Invoice price is what the manufacturer invoices the dealer for the car. The dealer usually ends up paying less (dealer cost) than the invoice price due to incentives like holdbacks and rebates, but in car buying world, getting invoice price for a Japanese import, is a pretty solid deal. I was pleased.
How do it I do it? I created a competitive marketplace for myself, by getting dealerships to compete against one another. I called and faxed every dealership in the tri-state NYC area, told them I knew the MSRP, dealer cost, and rebate profile (there weren't any rebates for the CR-V I was buying) for the make and model I wanted.
I got about 10 offers, most of which were a few hundred over invoice price, a couple were MSRP, and one was invoice price.
The dealers knew they were competing with each other because I told them they were! I signed a purchase agreement from the winning bidder without ever stepping foot in a dealership. It was glorious.
To get the best price from your information services vendors, try to do something like I did with the auto dealership.
When you have a renewal coming up for a product that has direct competition from other vendors, put your spend in play for all comers. This is not unlike an RFP process, but here, you're requirements are typically much more limited -- you know the content you need, so you're basically selecting on price alone. In other words, you're buying a commodity-like service. Price is the differentiater.

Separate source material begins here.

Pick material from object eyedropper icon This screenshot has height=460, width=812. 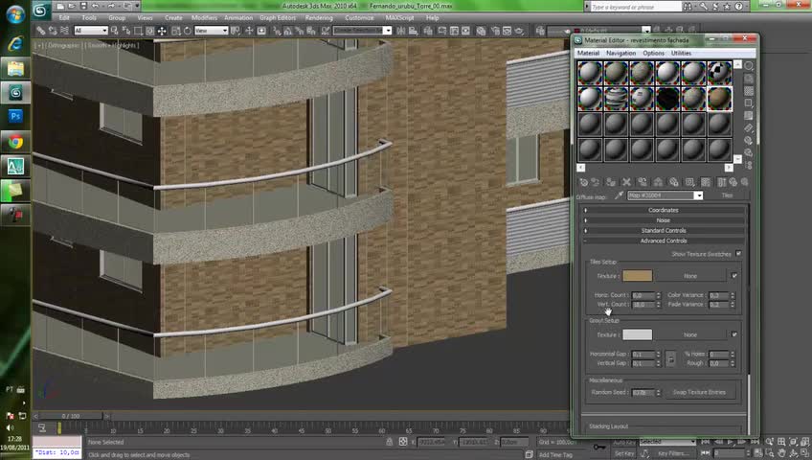pyautogui.click(x=620, y=196)
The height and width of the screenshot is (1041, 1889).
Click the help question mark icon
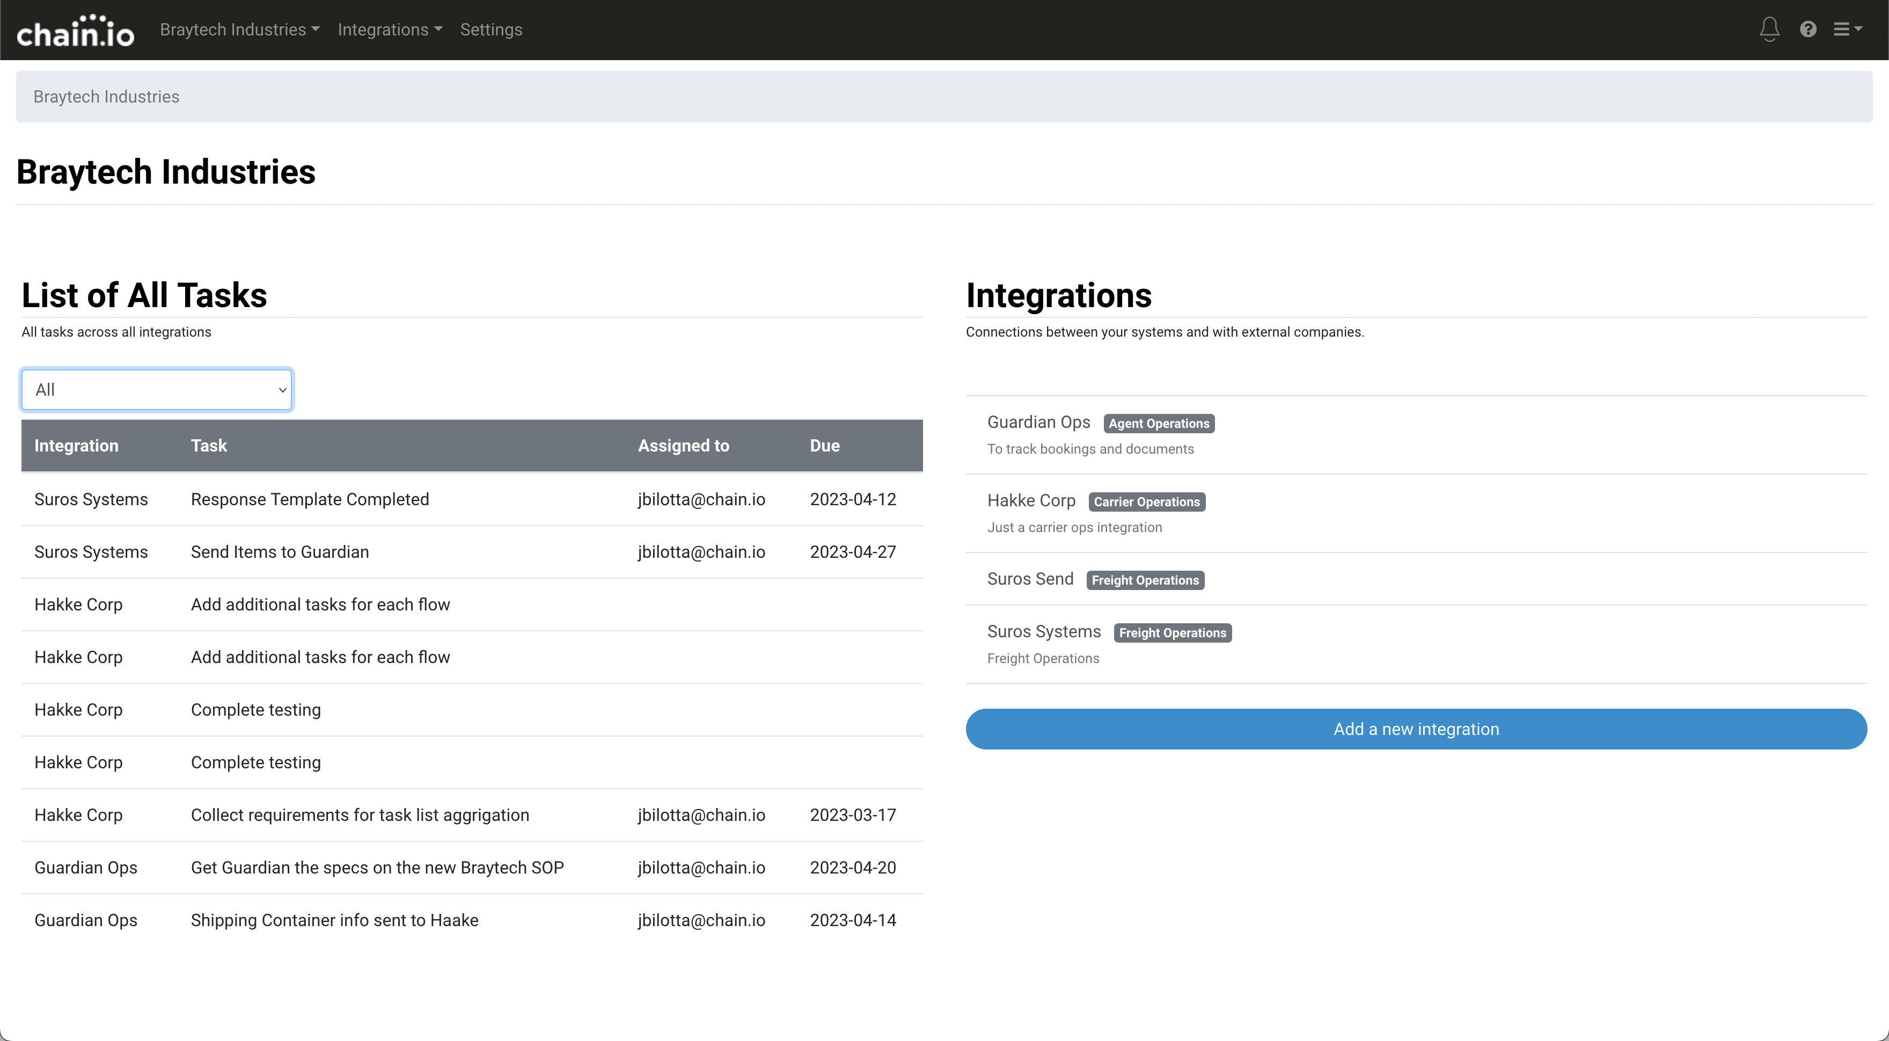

When the incumbent vendor presents you with renewal papers (no doubt with an outrageous price increase), explain that you're carefully considering another vendor for the business. They will know who their competitors are and their product offerings, so make sure you know your stuff about the competitions offerings.

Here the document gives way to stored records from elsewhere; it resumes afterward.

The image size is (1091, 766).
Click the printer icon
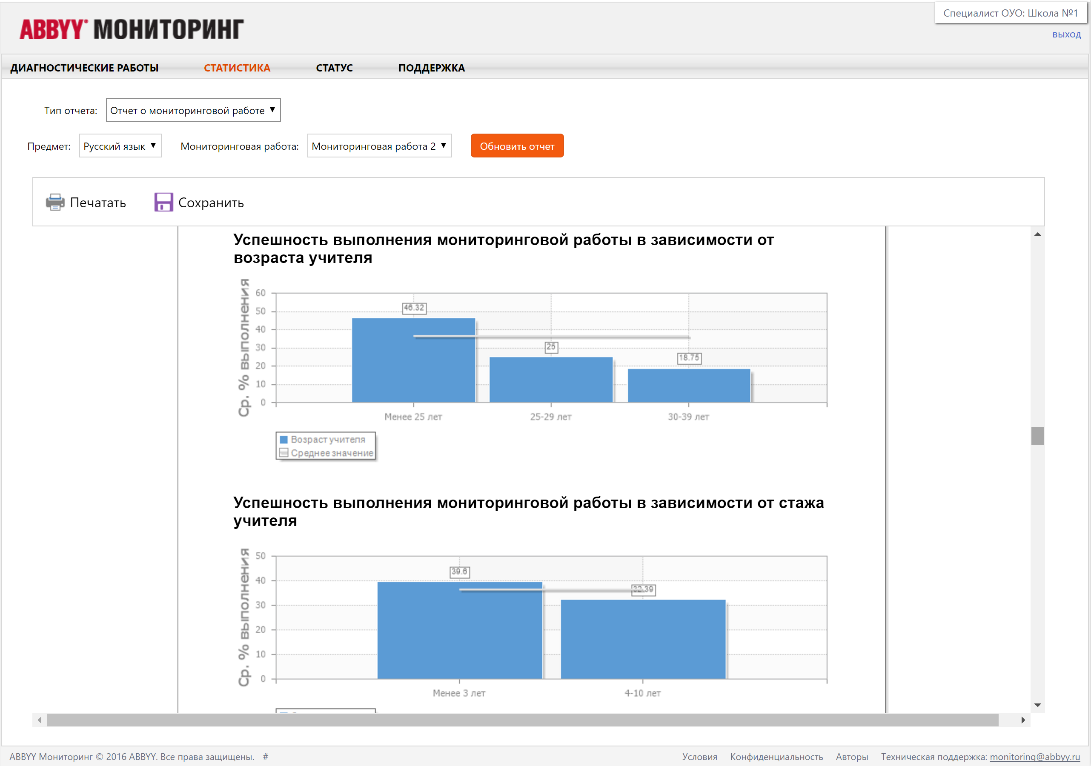[x=55, y=202]
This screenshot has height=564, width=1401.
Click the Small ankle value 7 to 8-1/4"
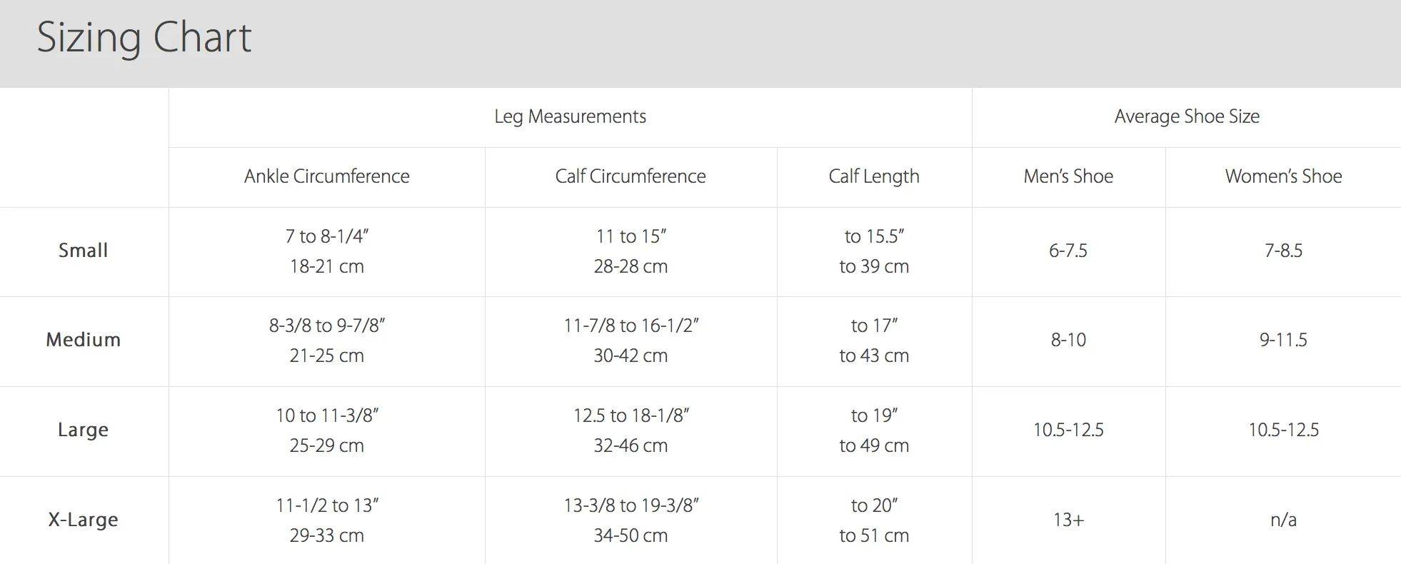tap(326, 236)
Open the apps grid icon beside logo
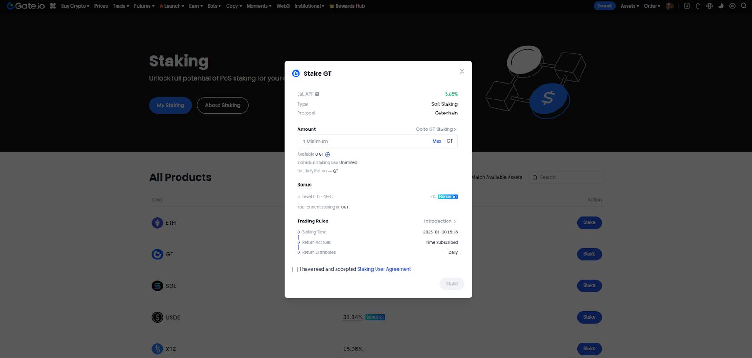The image size is (752, 358). pyautogui.click(x=53, y=6)
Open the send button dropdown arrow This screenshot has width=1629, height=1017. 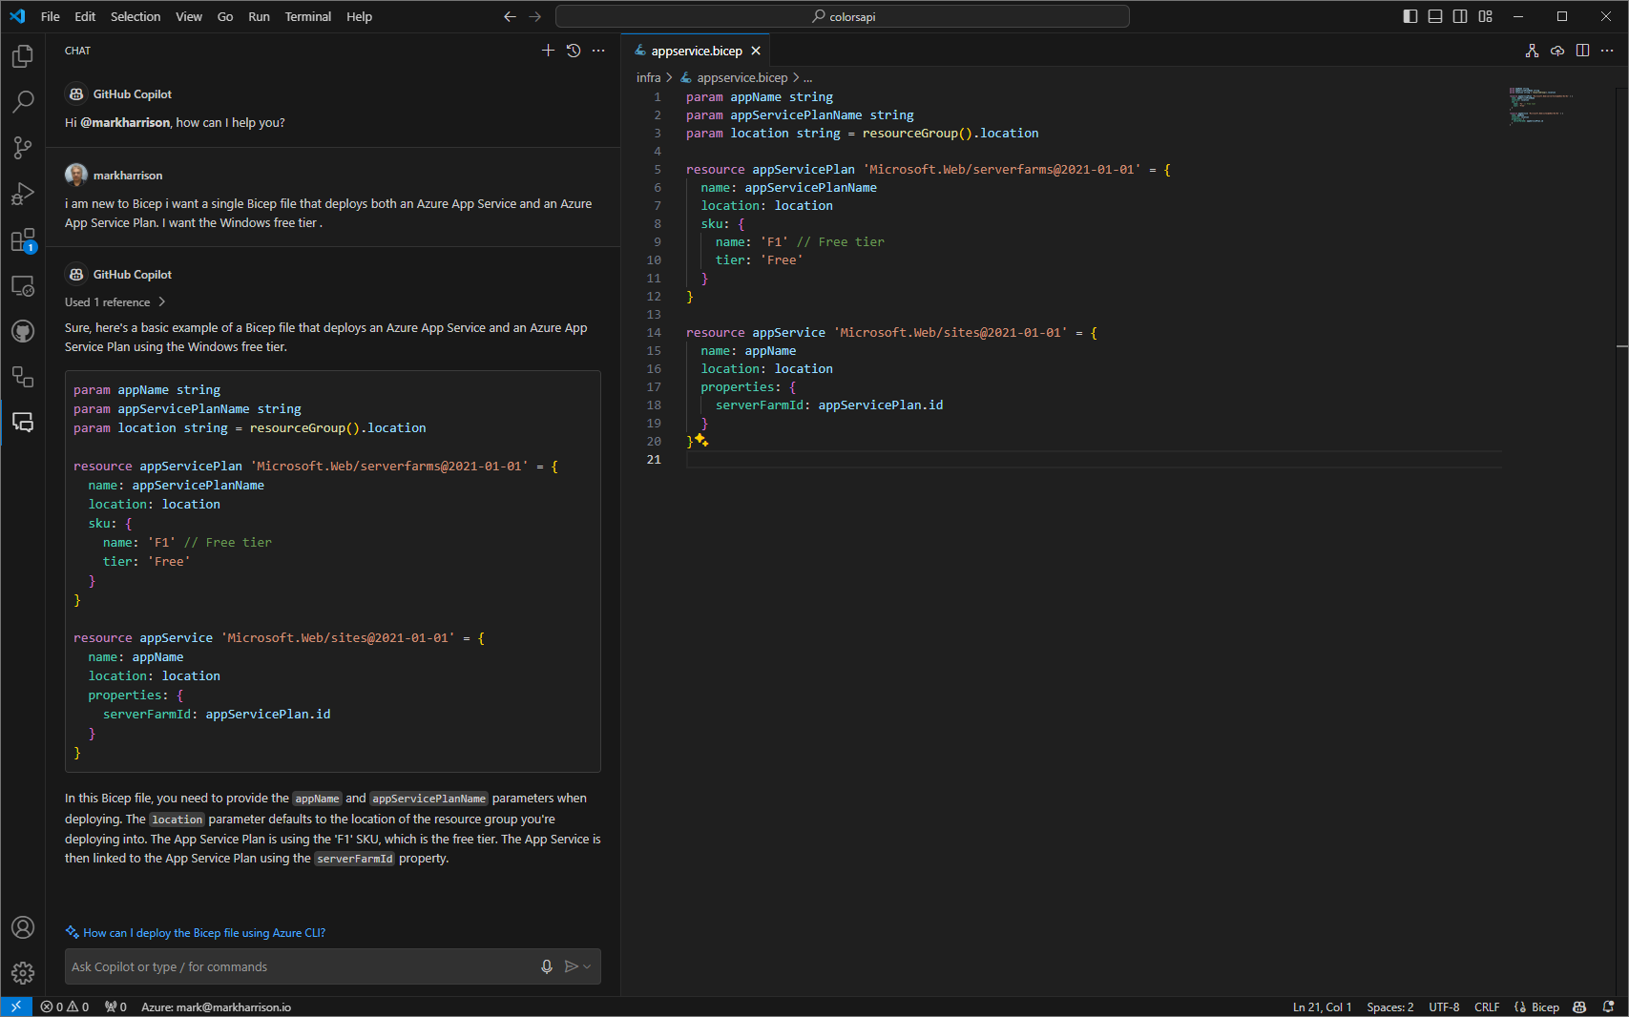587,966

You may well prefer the incumbent, and have every intention to renew, even at a price increase, but why not make them work for the business? Tell the incumbent you are getting a very attractive offer from the other firm, one that beats their offer and compensates you for any switching costs associated with moving to them.

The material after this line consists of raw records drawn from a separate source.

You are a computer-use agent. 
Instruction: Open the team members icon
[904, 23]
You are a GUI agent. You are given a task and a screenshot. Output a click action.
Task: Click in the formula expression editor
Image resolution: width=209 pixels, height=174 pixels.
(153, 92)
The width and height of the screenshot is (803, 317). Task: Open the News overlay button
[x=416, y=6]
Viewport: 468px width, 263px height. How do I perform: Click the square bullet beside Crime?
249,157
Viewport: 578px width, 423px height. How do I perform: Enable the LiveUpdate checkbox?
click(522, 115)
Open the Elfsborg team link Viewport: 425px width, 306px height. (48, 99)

Odds are you'll get a revised offer rather quickly.
Be prepared for the incumbent to call your bluff. They may think their product is actually worth the bid they've put forward, but I have not seen a situation in which a vendor with a direct competitor won't revise their offer down when you threaten to switch. Not once.
Of course, this doesn't work with every vendor - there's lots of small specialized outfits like Nilson Report or Grant's Interest Rate Observer where the price is the price, take it or leave it. These publications have no direct competition! They know you'll renew. And of course, this tactic won't work with exchanges (monopolies) and indices (switching costs).
But for most syndicated content vendors, and many content platforms, creating a competitive bidding environment gives you substantial leverage - you may even get a price reduction from what you're currently paying.